### WHAT IS REQUIRED
From the first line of the entries below through the line bearing "Política de cookies (415, 2526)", write out each line exactly. Omit pictures.

### PROVIDED DATA
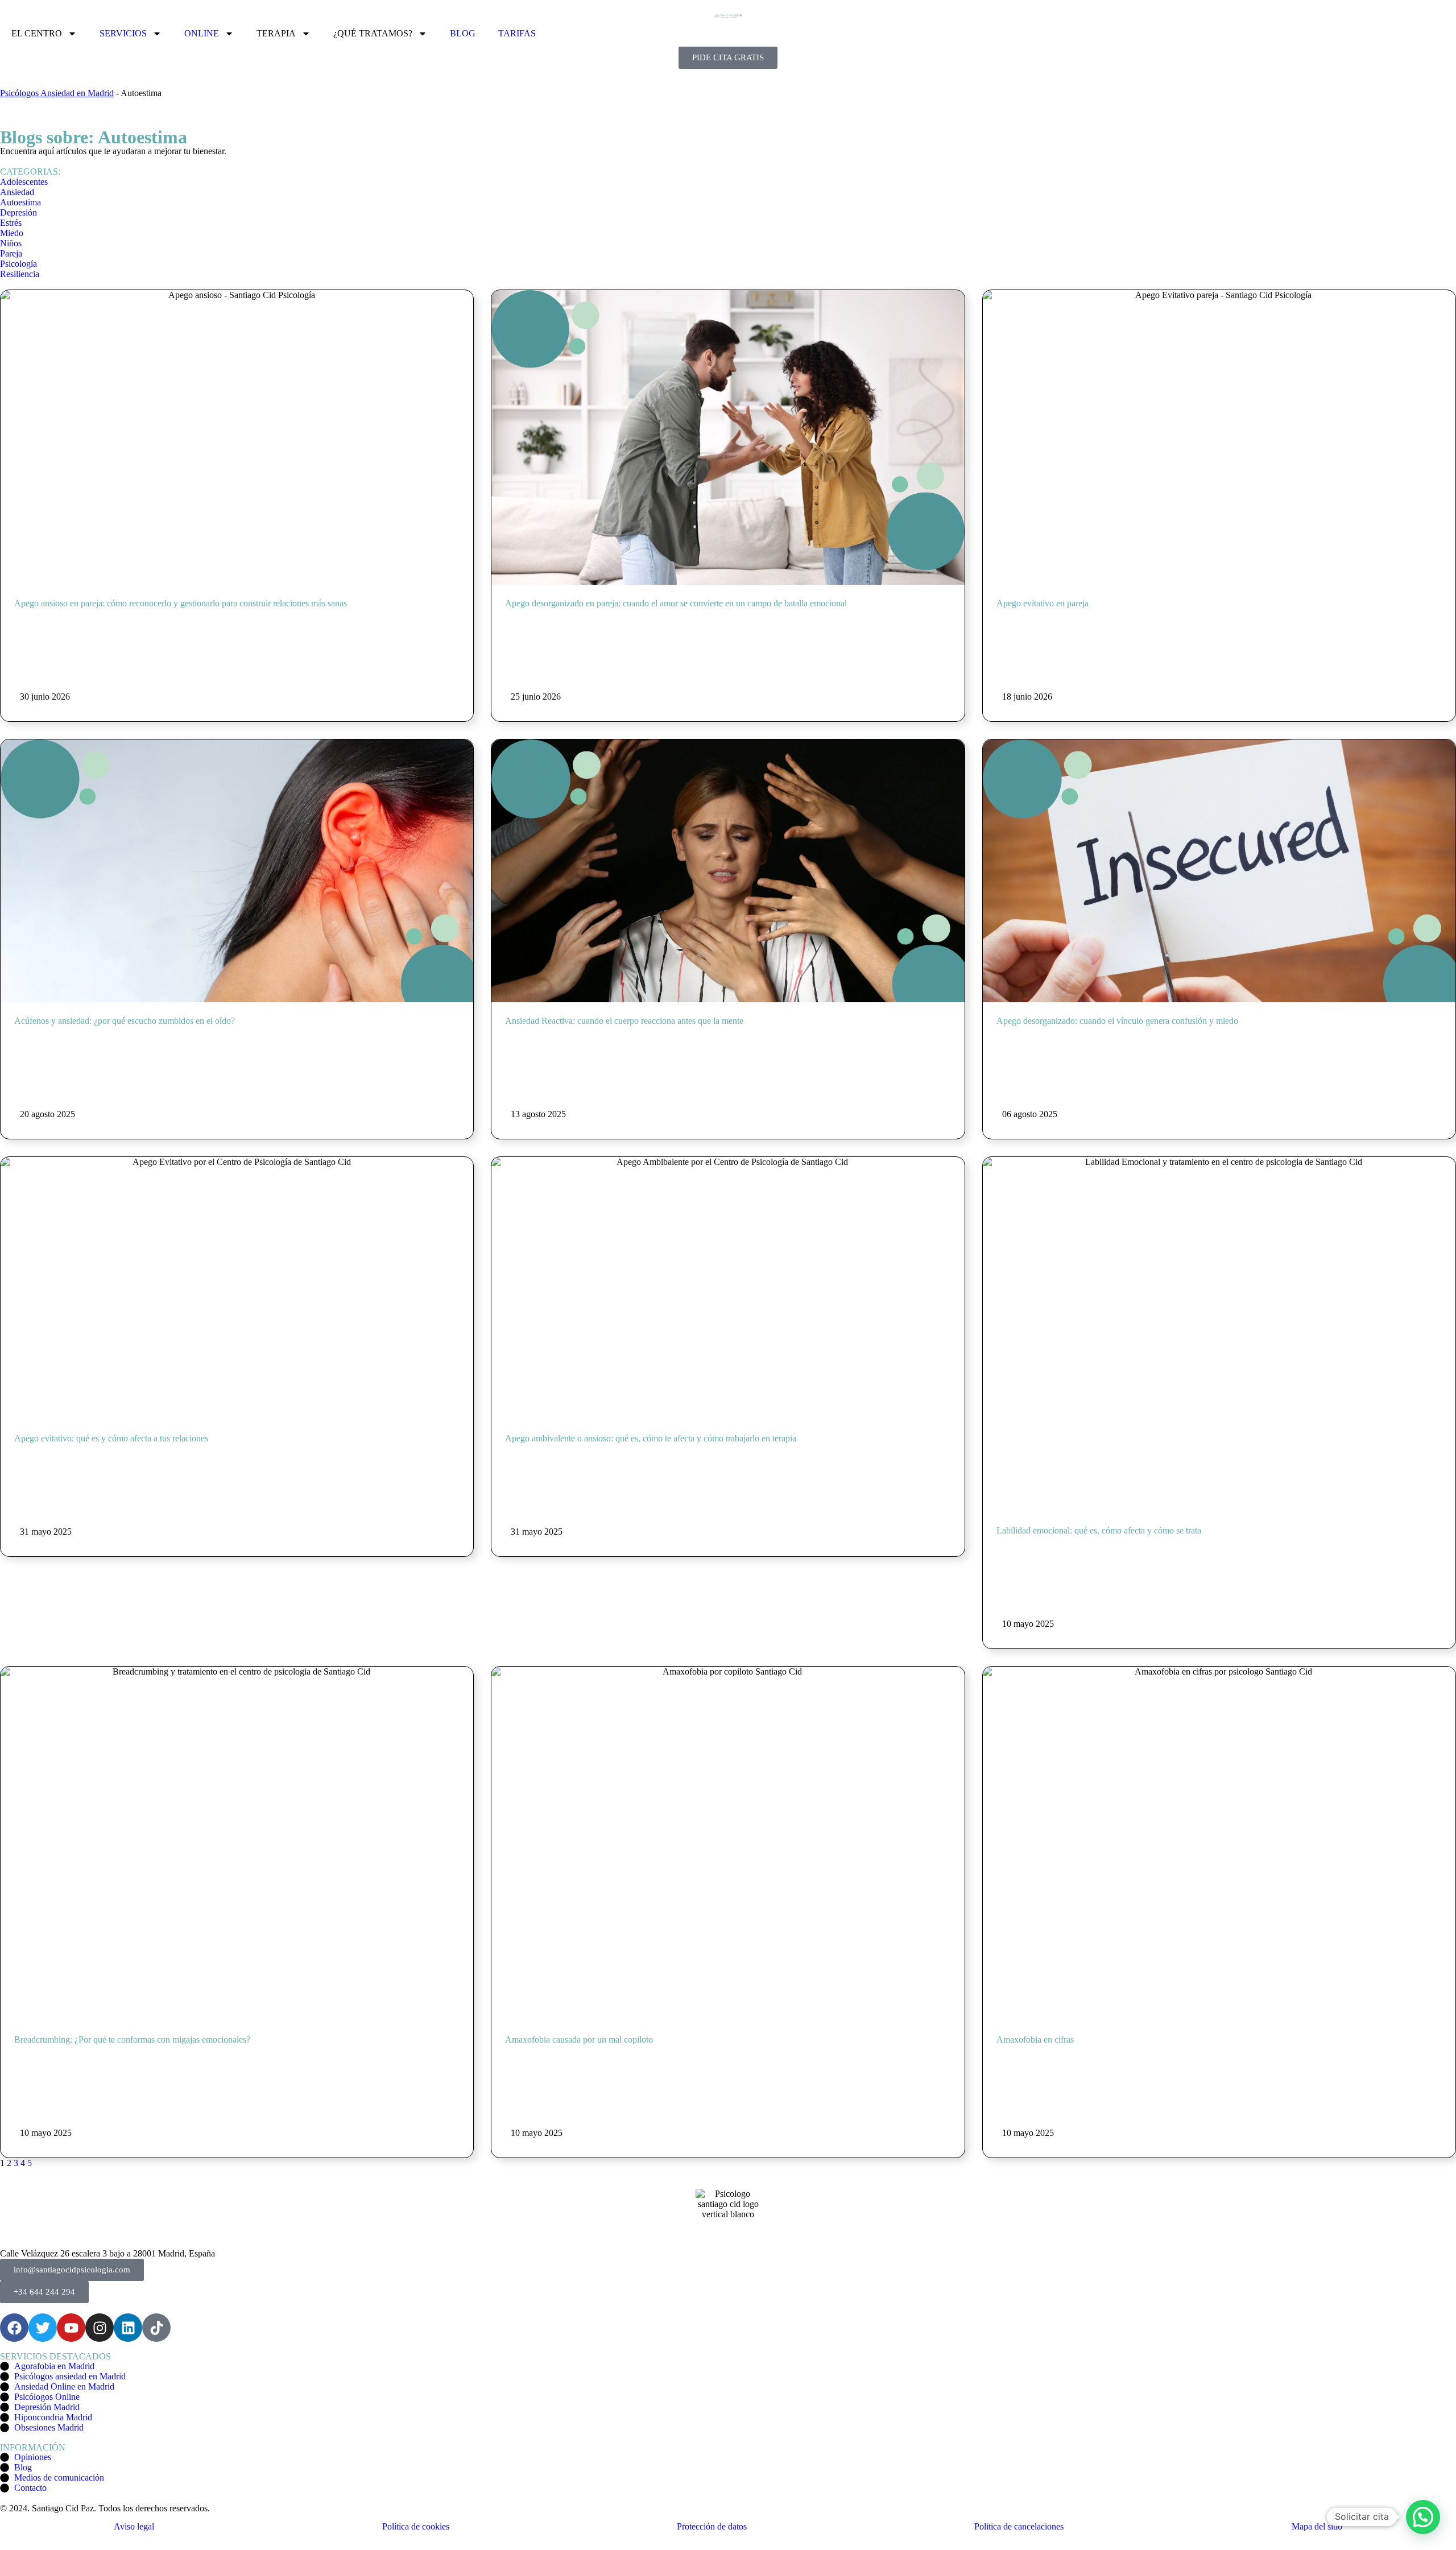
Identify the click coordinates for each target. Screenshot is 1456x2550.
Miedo (11, 233)
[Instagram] (99, 2327)
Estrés (11, 223)
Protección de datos (712, 2526)
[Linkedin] (128, 2327)
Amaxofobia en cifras (1035, 2039)
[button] (1423, 2517)
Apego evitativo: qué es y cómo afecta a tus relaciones (111, 1438)
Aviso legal (134, 2526)
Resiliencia (19, 274)
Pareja (11, 253)
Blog (462, 33)
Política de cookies (415, 2526)
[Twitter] (42, 2327)
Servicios (123, 33)
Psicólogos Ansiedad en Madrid (57, 93)
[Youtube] (71, 2327)
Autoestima (20, 202)
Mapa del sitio (1317, 2526)
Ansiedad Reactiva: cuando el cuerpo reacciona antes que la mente (624, 1021)
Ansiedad (17, 192)
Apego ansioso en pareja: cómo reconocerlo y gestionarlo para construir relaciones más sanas (180, 603)
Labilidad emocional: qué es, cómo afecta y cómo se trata (1098, 1530)
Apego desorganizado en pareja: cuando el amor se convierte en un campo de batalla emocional (676, 603)
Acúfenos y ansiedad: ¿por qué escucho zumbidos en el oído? (124, 1021)
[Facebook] (14, 2327)
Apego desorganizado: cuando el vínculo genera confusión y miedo (1117, 1021)
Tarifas (517, 33)
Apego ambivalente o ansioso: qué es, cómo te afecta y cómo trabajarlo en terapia (650, 1438)
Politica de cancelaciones (1019, 2526)
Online (201, 33)
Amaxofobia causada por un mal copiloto (579, 2039)
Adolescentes (24, 182)
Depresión (18, 212)
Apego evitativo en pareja (1042, 603)
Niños (11, 243)
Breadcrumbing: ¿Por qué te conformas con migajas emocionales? (132, 2039)
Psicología (18, 263)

### REPLY
Identify the click coordinates for each target. Screenshot is 1456x2550.
Miedo (11, 233)
[Instagram] (99, 2327)
Estrés (11, 223)
Protección de datos (712, 2526)
[Linkedin] (128, 2327)
Amaxofobia en cifras (1035, 2039)
[button] (1423, 2517)
Apego evitativo: qué es y cómo afecta a tus relaciones (111, 1438)
Aviso legal (134, 2526)
Resiliencia (19, 274)
Pareja (11, 253)
Blog (462, 33)
Política de cookies (415, 2526)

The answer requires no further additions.